■ EXERCISE BRIEF
Could you give the lines of the records below as a numbered list, leaving out blank lines and the pictures?

■ Records on locating elements on screens
▬▬▬

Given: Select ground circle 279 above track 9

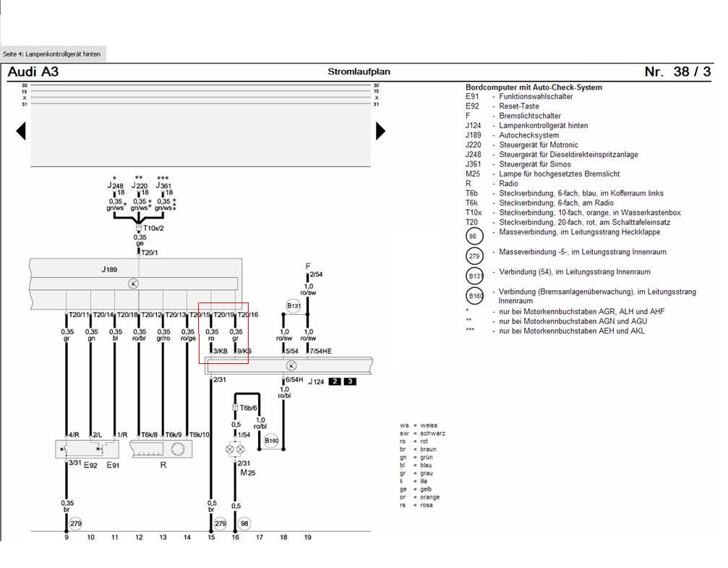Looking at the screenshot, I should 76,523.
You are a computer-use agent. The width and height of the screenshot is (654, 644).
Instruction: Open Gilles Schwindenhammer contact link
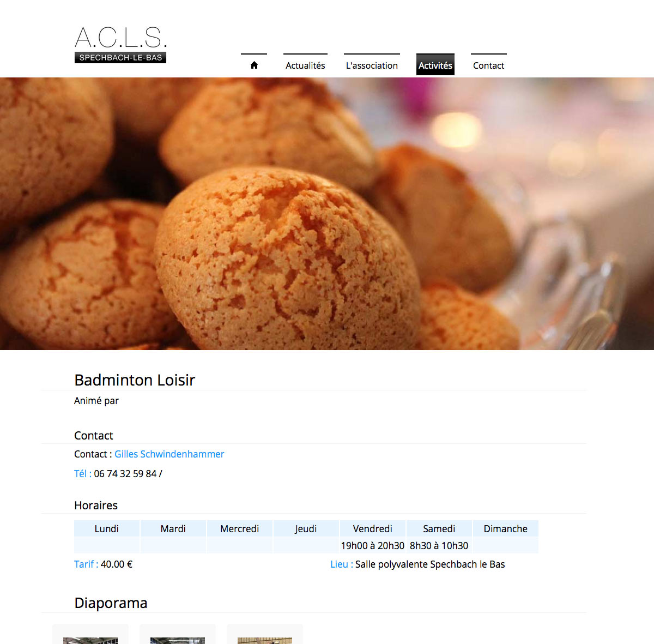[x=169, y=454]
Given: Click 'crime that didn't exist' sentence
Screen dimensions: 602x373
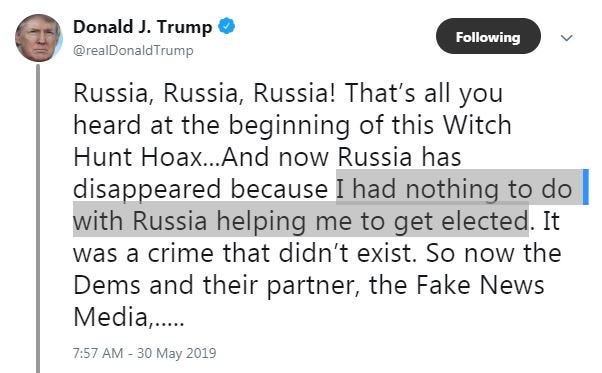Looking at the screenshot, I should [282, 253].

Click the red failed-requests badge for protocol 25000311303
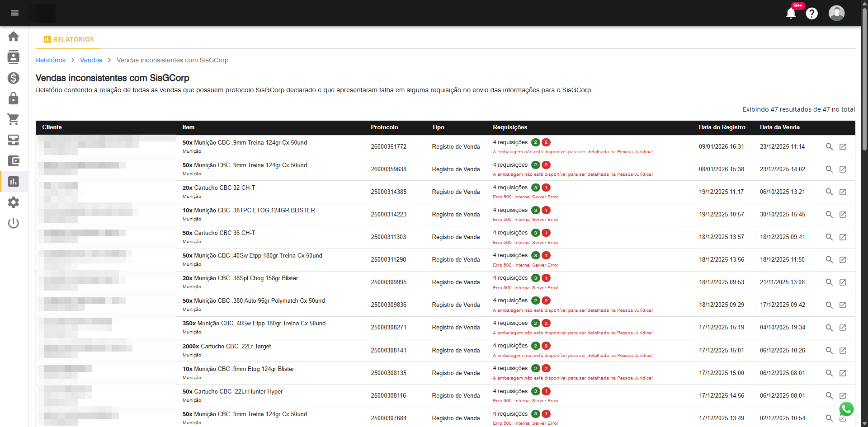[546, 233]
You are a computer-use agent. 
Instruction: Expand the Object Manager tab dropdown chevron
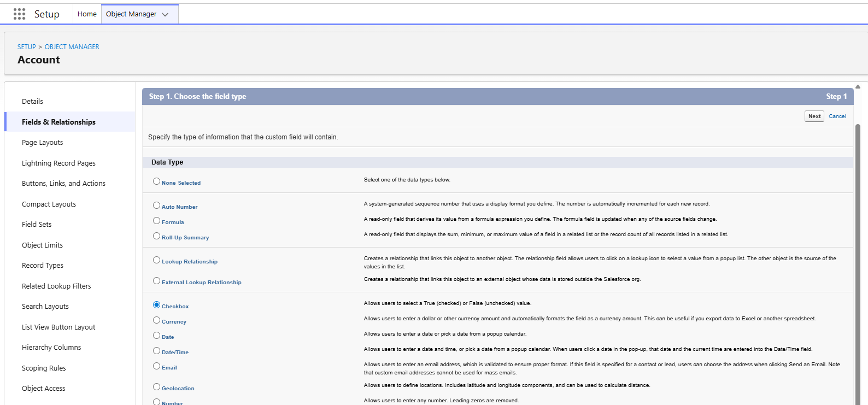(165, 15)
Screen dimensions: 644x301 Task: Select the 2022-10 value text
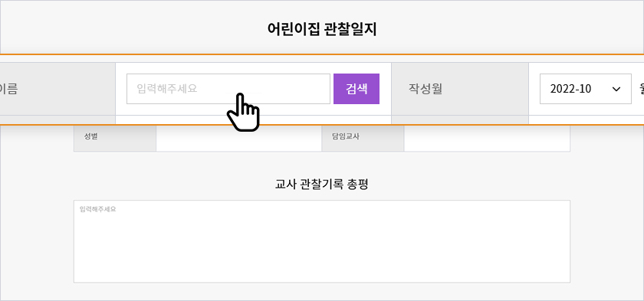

▬▬▬

■ TASK OUTPUT
1. Given: Select ground circle 279 above track 9
2. Looking at the screenshot, I should 76,523.
3. You are a computer-use agent. The width and height of the screenshot is (654, 644).
4. Instruction: Open Gilles Schwindenhammer contact link
5. [x=169, y=454]
6. Given: Click 'crime that didn't exist' sentence
7. Screen dimensions: 602x373
8. Looking at the screenshot, I should [282, 253].
9. Click the red failed-requests badge for protocol 25000311303
10. [546, 233]
11. You are a computer-use agent. 
12. Instruction: Expand the Object Manager tab dropdown chevron
13. (165, 15)
14. Screen dimensions: 644x301 Task: Select the 2022-10 value text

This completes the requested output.